» PROBLEM:
For every line of the records below that holds "section", add one. Give only the final total.
---
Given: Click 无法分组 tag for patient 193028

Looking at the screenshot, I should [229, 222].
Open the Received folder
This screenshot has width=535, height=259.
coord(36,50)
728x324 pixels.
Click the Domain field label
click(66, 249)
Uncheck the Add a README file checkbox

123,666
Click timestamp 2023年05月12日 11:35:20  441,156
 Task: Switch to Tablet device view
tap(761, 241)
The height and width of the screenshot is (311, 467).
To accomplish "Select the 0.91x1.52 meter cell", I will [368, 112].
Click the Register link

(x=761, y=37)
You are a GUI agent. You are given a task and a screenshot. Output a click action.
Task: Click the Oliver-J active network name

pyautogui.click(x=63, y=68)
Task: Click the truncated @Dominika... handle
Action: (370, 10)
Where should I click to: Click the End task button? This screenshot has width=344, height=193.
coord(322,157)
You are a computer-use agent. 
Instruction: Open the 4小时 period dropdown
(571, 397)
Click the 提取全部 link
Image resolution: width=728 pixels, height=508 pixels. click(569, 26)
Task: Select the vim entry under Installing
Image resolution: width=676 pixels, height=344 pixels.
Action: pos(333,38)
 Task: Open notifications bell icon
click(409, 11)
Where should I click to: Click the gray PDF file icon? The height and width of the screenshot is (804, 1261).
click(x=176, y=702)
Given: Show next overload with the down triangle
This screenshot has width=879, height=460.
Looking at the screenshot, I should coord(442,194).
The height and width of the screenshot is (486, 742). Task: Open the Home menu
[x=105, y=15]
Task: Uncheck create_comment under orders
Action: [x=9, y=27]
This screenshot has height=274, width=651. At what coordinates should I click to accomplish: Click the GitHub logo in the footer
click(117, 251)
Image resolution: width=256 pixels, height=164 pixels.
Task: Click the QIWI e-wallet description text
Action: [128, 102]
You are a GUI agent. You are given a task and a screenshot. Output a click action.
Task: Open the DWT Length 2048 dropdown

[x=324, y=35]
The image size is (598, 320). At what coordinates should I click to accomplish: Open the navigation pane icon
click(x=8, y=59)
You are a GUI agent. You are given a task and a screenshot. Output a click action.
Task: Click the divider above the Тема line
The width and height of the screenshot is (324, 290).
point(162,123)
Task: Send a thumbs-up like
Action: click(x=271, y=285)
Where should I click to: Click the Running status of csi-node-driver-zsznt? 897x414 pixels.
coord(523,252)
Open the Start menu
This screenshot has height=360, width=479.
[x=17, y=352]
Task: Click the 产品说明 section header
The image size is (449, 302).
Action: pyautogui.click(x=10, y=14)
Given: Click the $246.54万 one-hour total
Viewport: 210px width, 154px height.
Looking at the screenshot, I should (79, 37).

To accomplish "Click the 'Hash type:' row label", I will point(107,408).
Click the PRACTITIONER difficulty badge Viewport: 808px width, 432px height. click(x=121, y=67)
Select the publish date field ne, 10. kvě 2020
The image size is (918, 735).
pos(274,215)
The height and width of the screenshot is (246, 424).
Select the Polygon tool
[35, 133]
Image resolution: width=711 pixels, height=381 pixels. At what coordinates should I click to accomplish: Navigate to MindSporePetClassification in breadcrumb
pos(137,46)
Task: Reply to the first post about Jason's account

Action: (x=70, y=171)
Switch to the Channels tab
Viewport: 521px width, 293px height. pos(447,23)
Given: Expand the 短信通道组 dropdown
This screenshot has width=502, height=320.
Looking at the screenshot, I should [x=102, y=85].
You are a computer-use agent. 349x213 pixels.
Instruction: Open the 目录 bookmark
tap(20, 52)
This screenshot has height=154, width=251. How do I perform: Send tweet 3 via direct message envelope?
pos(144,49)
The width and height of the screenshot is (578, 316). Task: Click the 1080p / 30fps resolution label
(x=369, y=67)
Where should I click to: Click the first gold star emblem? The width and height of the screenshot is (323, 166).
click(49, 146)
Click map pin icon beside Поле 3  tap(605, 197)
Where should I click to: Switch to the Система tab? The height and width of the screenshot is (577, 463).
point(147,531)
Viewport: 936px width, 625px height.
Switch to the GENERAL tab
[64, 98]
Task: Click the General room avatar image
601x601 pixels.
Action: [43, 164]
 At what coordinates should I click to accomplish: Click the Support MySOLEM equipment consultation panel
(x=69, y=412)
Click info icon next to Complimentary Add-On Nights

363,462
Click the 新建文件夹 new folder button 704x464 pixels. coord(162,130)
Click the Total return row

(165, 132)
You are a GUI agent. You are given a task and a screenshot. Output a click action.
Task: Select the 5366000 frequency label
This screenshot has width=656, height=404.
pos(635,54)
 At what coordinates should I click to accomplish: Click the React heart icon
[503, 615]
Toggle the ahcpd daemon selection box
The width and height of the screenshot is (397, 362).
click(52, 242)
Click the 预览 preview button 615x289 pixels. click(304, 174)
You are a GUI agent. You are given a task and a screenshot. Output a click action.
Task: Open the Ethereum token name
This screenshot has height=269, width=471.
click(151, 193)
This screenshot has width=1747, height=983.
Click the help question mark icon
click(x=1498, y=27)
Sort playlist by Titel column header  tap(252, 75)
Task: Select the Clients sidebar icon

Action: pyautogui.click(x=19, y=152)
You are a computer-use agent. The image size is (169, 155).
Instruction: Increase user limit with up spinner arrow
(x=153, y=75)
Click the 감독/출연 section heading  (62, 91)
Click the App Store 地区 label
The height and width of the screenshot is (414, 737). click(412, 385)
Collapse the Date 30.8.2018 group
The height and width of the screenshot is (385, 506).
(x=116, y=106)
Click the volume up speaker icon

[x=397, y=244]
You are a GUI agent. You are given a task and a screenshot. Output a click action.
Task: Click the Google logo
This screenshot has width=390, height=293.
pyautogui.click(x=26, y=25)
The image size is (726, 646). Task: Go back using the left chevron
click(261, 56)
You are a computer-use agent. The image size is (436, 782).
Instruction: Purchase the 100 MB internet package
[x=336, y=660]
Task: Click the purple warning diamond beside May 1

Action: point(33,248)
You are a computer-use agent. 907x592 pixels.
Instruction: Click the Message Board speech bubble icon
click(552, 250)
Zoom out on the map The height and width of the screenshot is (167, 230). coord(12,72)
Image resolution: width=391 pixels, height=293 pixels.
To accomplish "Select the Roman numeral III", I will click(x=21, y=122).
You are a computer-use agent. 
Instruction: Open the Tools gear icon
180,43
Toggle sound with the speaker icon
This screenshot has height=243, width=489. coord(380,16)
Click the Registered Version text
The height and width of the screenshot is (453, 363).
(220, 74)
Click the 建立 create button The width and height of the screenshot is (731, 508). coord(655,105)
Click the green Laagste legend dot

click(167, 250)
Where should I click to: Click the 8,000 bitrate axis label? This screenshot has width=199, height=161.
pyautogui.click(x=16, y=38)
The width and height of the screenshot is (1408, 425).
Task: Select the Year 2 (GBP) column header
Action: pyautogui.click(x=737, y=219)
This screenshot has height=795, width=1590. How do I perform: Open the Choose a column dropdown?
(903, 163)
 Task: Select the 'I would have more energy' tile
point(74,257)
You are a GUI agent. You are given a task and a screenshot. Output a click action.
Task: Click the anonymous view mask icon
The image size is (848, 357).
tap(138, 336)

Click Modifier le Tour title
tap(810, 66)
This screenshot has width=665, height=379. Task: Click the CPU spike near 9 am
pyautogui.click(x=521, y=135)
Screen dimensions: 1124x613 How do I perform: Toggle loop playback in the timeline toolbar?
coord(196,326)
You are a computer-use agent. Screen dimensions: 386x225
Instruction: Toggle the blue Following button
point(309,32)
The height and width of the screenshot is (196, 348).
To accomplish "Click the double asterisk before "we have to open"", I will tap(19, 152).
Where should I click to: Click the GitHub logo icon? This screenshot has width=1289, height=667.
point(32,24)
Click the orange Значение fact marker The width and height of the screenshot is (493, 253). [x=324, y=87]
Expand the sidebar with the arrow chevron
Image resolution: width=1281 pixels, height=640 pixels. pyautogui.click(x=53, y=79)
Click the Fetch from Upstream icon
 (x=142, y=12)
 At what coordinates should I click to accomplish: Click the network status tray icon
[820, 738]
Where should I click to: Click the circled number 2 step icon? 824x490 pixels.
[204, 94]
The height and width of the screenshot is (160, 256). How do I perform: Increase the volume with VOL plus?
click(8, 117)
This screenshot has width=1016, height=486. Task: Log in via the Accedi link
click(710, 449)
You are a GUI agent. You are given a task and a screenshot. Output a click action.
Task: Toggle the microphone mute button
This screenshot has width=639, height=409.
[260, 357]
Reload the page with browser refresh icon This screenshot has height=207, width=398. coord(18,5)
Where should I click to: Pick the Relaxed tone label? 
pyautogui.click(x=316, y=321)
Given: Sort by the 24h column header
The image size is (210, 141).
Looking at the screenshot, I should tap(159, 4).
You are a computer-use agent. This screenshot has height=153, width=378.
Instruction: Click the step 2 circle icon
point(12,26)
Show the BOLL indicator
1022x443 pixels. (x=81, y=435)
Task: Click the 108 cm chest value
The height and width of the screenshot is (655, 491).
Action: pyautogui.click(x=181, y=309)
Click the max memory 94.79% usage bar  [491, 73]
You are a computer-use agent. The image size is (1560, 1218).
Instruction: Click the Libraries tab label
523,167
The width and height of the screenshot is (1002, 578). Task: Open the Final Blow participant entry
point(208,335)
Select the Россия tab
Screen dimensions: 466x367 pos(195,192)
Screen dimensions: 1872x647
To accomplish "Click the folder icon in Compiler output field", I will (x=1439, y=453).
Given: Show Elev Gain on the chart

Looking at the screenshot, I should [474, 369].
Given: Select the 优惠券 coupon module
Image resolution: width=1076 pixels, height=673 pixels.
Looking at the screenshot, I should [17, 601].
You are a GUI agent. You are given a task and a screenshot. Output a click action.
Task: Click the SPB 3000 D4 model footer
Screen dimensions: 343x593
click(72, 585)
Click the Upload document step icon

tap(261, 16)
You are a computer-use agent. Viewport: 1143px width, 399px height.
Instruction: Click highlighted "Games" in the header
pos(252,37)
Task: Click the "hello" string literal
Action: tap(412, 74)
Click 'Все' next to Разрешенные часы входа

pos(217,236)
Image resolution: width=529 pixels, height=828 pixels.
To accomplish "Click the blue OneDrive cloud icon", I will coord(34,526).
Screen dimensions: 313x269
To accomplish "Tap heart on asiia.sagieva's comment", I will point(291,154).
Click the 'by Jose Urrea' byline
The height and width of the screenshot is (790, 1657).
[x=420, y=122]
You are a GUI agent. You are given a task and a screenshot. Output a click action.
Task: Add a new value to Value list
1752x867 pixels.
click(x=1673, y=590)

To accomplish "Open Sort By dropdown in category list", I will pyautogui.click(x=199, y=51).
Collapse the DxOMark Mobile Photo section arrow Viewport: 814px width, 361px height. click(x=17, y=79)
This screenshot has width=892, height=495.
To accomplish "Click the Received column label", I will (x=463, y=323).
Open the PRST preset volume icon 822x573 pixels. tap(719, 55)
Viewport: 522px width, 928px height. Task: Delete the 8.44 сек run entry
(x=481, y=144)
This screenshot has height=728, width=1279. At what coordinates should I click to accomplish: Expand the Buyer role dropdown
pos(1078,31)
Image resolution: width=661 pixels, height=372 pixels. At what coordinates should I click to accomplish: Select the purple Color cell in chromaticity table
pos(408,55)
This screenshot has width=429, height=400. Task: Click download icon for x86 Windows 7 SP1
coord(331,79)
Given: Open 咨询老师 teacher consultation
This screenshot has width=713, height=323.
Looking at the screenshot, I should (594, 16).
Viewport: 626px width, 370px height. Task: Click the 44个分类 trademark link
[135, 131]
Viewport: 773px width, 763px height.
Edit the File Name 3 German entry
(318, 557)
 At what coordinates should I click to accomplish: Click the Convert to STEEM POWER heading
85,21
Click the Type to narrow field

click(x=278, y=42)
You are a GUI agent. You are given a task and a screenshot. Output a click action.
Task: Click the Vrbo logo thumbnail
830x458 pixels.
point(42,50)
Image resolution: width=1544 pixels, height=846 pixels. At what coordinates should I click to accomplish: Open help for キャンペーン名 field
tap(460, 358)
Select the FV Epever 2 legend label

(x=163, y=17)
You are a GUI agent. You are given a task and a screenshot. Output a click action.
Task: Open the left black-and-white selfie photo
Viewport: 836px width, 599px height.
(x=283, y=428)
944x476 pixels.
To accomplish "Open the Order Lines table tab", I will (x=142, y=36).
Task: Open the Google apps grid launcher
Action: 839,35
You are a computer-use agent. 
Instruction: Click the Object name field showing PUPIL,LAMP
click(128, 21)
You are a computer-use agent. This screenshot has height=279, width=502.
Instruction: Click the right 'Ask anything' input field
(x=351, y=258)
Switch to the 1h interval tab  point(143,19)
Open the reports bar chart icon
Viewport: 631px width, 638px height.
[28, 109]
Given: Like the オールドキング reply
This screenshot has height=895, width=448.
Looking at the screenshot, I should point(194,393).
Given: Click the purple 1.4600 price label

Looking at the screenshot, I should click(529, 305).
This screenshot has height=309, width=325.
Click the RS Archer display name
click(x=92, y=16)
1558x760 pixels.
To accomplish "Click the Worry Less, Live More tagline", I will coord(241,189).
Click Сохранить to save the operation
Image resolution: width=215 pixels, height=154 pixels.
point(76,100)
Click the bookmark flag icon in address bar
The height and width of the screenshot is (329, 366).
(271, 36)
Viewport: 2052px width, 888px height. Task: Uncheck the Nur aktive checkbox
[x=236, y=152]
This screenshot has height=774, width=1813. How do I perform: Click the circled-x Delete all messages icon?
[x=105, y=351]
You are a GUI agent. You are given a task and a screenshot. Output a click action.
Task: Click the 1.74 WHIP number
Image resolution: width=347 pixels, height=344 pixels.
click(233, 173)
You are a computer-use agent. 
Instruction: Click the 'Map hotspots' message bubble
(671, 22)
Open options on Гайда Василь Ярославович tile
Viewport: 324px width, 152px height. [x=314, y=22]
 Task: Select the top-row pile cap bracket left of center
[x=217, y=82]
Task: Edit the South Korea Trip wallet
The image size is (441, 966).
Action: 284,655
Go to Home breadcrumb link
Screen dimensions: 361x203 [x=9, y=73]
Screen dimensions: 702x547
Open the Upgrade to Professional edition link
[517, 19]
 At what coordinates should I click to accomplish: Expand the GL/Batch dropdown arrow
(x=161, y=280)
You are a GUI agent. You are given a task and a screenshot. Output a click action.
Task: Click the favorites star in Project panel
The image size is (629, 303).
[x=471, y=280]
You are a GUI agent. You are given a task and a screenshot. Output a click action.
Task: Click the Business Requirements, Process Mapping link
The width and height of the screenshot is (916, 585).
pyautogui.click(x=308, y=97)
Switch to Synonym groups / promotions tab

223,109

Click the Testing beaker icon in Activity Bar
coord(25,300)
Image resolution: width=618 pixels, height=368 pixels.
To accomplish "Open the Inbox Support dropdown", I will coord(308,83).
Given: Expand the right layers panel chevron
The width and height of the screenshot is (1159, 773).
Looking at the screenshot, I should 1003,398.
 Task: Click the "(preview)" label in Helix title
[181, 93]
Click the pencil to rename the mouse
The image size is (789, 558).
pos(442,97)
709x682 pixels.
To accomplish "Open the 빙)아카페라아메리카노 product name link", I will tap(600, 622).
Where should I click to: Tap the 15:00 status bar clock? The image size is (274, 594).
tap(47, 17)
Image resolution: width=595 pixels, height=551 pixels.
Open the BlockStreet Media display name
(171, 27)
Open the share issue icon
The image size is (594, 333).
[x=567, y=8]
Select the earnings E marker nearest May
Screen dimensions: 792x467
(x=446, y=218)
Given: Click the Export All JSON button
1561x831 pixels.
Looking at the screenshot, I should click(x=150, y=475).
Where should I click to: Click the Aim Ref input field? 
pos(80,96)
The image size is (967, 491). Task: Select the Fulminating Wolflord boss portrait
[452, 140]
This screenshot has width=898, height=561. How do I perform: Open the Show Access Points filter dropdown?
---
» SOLUTION:
3